This is magical:
A log to sit on and contemplate the changing season, a place to breathe deep and exhale exultant.
The clean air and sweet light of autumn is a tonic for the noise that surrounds too much of life these days. I won’t pretend to know what quiets your anxieties but I know sitting in a meadow will always make me feel refreshed.
This is the Shasta-Trinity National Forest in Northern California, at Castle Crags State Park, an exit of Interstate Highway 5 as I headed to Oregon. A few miles down an easy road brings the traveler to a different world once the car engine is turned off to accept the beauty.
Oregon Ash trees in blazing color occupy any opening in the evergreen woods.
And along Castle Creek the Aspen trees glow yellow, the shallow water shining silver in the low sunlight after dawn.
A colorful fall foliage tapestry that is unexpected in California, but not uncommon if one takes the time get away to the mountains.

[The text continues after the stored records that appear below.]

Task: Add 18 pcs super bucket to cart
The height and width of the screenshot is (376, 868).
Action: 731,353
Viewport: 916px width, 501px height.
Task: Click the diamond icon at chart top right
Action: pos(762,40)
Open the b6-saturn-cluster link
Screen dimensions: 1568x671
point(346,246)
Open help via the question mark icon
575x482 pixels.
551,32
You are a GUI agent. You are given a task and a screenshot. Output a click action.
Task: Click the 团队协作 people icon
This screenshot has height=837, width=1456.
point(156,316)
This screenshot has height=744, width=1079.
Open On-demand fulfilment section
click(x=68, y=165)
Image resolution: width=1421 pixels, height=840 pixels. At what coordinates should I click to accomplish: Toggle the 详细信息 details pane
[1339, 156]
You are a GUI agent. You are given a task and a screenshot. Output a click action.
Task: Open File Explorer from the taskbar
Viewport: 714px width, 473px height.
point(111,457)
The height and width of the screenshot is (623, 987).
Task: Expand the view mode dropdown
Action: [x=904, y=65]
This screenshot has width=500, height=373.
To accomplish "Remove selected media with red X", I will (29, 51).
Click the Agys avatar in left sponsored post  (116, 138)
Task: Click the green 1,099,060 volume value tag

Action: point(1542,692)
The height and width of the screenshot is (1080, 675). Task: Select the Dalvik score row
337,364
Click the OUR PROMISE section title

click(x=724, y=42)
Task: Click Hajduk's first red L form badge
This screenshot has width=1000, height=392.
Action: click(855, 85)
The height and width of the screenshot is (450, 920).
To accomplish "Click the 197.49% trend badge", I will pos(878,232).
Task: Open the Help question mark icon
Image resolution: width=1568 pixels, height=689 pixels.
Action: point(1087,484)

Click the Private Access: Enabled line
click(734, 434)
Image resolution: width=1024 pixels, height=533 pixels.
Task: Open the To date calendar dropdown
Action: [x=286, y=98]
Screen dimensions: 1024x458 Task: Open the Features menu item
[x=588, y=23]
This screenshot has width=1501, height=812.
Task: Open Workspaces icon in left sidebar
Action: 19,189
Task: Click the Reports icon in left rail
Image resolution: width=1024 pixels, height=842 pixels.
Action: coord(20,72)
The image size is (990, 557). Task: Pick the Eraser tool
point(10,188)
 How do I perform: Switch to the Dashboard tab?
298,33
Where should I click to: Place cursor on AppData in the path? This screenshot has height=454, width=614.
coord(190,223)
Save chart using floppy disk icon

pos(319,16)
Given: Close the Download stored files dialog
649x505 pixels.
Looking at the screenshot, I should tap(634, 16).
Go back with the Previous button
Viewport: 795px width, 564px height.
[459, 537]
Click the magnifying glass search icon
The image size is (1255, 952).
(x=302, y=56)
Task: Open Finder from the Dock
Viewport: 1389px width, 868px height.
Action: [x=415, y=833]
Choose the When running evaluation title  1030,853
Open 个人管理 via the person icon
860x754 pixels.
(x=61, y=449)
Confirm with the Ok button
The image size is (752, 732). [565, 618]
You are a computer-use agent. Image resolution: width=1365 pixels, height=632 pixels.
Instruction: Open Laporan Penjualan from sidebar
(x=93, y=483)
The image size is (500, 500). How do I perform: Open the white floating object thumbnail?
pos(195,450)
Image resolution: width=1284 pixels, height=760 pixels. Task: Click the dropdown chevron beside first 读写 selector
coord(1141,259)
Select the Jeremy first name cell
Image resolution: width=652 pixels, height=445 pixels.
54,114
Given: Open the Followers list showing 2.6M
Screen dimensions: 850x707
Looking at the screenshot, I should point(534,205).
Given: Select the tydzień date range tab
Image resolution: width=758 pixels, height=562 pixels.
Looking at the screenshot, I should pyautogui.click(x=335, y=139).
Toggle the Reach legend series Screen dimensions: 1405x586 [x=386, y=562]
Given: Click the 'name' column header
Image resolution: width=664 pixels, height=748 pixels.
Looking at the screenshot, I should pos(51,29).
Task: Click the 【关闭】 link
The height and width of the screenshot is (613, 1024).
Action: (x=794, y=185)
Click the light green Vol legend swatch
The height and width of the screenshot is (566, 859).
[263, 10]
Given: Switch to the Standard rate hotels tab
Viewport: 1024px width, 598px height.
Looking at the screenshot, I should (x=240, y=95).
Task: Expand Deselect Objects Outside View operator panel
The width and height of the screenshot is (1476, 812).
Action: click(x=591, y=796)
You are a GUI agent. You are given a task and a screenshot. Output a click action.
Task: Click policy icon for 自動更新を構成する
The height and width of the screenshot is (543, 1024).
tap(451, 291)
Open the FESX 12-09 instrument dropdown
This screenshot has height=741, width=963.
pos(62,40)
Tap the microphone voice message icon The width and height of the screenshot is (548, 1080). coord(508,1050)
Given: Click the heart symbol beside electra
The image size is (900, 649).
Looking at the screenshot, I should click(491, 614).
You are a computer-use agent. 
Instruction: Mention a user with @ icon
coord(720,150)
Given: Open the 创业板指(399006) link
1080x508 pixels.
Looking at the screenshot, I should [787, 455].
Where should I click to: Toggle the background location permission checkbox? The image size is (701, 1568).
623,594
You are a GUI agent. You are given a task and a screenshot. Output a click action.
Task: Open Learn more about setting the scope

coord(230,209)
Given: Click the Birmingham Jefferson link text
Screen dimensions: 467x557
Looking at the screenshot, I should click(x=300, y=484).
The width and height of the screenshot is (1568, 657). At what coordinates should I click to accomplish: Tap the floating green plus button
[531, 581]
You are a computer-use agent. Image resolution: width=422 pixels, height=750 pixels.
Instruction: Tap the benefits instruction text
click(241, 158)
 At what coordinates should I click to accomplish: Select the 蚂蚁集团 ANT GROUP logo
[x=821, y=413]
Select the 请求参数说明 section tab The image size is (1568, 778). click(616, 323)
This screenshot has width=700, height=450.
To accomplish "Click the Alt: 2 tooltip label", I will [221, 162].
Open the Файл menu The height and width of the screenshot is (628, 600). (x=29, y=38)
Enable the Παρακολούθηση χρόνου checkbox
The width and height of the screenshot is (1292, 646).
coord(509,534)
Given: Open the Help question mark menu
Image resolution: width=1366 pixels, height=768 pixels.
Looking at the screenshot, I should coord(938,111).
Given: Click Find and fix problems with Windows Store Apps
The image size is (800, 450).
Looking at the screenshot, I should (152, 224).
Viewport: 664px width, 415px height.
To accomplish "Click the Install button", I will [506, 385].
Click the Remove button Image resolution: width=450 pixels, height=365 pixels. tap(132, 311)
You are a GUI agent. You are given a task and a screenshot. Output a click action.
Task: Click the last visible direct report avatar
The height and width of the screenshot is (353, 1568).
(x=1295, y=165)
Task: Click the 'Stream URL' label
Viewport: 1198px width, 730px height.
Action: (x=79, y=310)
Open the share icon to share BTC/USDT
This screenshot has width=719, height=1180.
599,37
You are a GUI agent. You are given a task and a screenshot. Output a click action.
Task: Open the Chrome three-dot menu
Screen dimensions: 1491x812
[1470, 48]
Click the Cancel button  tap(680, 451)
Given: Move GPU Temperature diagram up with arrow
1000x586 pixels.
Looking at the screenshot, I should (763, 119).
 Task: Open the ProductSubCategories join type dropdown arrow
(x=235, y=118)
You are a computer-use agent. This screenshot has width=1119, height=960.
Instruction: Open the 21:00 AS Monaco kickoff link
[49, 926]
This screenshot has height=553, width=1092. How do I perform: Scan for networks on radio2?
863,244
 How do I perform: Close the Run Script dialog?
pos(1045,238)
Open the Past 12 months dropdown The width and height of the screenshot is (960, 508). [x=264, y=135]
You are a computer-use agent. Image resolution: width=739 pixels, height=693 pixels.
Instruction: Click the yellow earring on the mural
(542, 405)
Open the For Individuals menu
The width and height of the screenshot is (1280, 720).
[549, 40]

The creek provides an opening to view the woods as a complex pattern of color and texture framed by trees. Studying scenes like this with a camera provides an opportunity to make sense of the world. Beauty exists whether we see it or not.
A quiet autumn day in the quiet woods quiets the soul.
Small details too, ferns along the forest floor, contribute to the unfolding seasonal change.
The forest road continues past the meadows and climbs over the mountains. At a clearing the early morning light makes the trees glow.
While this seems to be the epitome of eternal beauty, it is fragile. Only a few miles away, the largest forest fire in California history, the Delta fire, was put out a month ago, leaving the hills toasted.
Get out and enjoy the natural world whenever you can. It is precious.
What a world it would be if everyone could see the beauty that surrounds us – everywhere at all times! I always appreciate the way you “dig” into the depths of an image to find ever more beauty . Images akin to those we all pass through daily, often without thinking to see! Thanks Saxon.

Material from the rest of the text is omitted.